Hall in the Daily Telegraph article revealed he posed as an ordinary member of the public to test responses generated by AI chatbots. One chatbot he reportedly contacted “did not stint in its glorification of Islamic State” – but because the chatbot is not human, no crime was committed.
What are the cyber risks and rewards of chatbots?
Jonathan Hall said that showed the need for an urgent rethink of the current terror legislation.
“Only human beings can commit terrorism offences, and it is hard to identify a person who could in law be responsible for chatbot-generated statements that encouraged terrorism,” he said.
Jonathan Hall said the new Online Safety Act – while “laudable” – was “unsuited to sophisticated generative AI” because it did not take into account the fact that the material is generated by the chatbots, as opposed to giving “pre-scripted responses” that are “subject to human control”.
“Investigating and prosecuting anonymous users is always hard, but if malicious or misguided individuals persist in training terrorist chatbots, then new laws will be needed,” Hall added.
In the Daily Telegraph article, Hall suggests that both users who create radicalising chatbots and the tech companies that host them should face sanction under any potential new laws.
The flagging of the risks associated with AI chatbots has prompted a response from a number of cyber security experts.
“AI chatbots pose a huge risk to national security, especially when legislation and security protocols are continually playing catch-up,” noted Suid Adeyanju, CEO of RiverSafe.
“In the wrong hands, these tools could enable hackers to train the next generation of cyber criminals, providing online guidance around data theft and unleashing a wave of security breaches against critical national infrastructure.”
“It’s time to wake up to the very real risks posed by AI, and for businesses and the government to get a grip and put the necessary safeguards in place as a matter of urgency,” said Adeyanju.
Another expert, Josh Boer, director at tech consultancy VeUP also flagged the national security risk, but pointed out that innovation also needed to be safeguarded.
“It’s no secret that, in the wrong hands, AI poses a major risk to UK national security, the issue is how to address this issue without stifling innovation,” said Boer.

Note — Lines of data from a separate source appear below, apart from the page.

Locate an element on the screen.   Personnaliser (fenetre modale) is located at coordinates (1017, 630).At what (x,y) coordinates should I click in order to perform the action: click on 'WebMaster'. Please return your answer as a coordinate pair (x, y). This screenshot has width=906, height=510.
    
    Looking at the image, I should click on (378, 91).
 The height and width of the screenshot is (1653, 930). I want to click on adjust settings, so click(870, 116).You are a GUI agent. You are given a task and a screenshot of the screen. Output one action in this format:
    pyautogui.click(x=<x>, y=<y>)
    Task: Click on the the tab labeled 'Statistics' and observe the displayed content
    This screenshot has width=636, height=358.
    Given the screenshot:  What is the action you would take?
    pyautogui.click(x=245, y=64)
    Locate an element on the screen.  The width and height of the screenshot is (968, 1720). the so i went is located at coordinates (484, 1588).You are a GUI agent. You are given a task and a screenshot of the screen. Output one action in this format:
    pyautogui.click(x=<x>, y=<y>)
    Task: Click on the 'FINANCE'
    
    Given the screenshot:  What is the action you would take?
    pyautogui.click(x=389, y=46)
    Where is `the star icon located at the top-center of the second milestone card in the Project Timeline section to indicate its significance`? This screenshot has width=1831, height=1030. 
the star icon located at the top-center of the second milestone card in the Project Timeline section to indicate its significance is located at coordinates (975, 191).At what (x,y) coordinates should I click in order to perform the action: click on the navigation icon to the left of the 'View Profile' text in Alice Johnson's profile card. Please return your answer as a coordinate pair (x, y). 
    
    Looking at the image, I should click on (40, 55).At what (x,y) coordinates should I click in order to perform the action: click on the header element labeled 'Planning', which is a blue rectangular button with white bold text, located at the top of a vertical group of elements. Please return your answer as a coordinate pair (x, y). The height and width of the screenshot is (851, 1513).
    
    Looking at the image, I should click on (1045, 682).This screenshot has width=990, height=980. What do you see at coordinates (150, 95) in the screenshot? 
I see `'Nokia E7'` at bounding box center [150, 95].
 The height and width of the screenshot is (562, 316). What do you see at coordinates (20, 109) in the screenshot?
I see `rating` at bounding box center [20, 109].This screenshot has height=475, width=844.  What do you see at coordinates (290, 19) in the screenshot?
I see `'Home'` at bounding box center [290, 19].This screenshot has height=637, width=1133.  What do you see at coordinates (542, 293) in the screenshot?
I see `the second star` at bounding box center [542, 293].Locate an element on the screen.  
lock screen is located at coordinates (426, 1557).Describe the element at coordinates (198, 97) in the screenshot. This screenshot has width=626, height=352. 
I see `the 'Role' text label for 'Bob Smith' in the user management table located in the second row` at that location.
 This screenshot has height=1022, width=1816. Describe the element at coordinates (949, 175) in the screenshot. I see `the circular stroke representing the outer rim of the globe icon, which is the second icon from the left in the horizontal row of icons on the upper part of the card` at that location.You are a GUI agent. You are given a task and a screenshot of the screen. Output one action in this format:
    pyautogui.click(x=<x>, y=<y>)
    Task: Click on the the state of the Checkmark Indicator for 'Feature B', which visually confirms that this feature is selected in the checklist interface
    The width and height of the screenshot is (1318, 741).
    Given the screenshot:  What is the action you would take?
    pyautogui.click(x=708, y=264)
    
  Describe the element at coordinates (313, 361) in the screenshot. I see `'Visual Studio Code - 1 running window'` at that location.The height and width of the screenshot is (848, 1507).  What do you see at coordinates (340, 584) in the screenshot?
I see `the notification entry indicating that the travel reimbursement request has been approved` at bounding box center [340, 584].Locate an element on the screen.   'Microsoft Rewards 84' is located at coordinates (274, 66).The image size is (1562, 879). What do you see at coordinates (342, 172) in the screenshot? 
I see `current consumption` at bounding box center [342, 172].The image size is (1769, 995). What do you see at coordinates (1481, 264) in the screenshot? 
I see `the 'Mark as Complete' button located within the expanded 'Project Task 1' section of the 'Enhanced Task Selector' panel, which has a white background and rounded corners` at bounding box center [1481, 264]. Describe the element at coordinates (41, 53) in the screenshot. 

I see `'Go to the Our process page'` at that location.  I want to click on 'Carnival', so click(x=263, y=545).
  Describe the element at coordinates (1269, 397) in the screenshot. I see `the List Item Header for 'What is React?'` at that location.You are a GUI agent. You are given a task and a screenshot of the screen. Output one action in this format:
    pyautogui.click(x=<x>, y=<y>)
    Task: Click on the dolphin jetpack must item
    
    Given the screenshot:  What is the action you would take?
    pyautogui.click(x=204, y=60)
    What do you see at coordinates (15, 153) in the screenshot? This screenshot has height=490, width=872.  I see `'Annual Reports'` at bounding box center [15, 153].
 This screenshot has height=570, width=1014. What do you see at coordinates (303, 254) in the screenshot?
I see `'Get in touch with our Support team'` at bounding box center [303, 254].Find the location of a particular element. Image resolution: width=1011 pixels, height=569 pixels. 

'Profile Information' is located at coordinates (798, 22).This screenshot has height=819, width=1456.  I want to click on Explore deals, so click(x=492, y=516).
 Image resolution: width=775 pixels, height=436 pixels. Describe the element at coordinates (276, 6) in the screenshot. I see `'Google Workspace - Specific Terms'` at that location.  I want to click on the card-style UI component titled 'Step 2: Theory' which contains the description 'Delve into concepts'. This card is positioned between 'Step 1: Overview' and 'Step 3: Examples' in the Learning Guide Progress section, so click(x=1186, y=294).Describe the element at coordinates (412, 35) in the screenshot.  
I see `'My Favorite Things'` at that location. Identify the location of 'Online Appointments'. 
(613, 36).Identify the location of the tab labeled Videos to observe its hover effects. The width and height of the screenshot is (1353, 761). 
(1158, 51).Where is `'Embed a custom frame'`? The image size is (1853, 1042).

“For a start, we need to beef up our digital skills talent pipeline, not only getting more young people to enter a career in the tech industry but empowering the next generation of cyber and AI businesses so they can expand and thrive.”
“Britain is home to some of the most exciting tech companies in the world, yet far too many are starved of cash and lack the support they need to thrive,” said Boer. “A failure to address this major issue will not only damage the long-term future of UK PLC, but it will also play into the hands of cyber criminals who wish to do us harm.”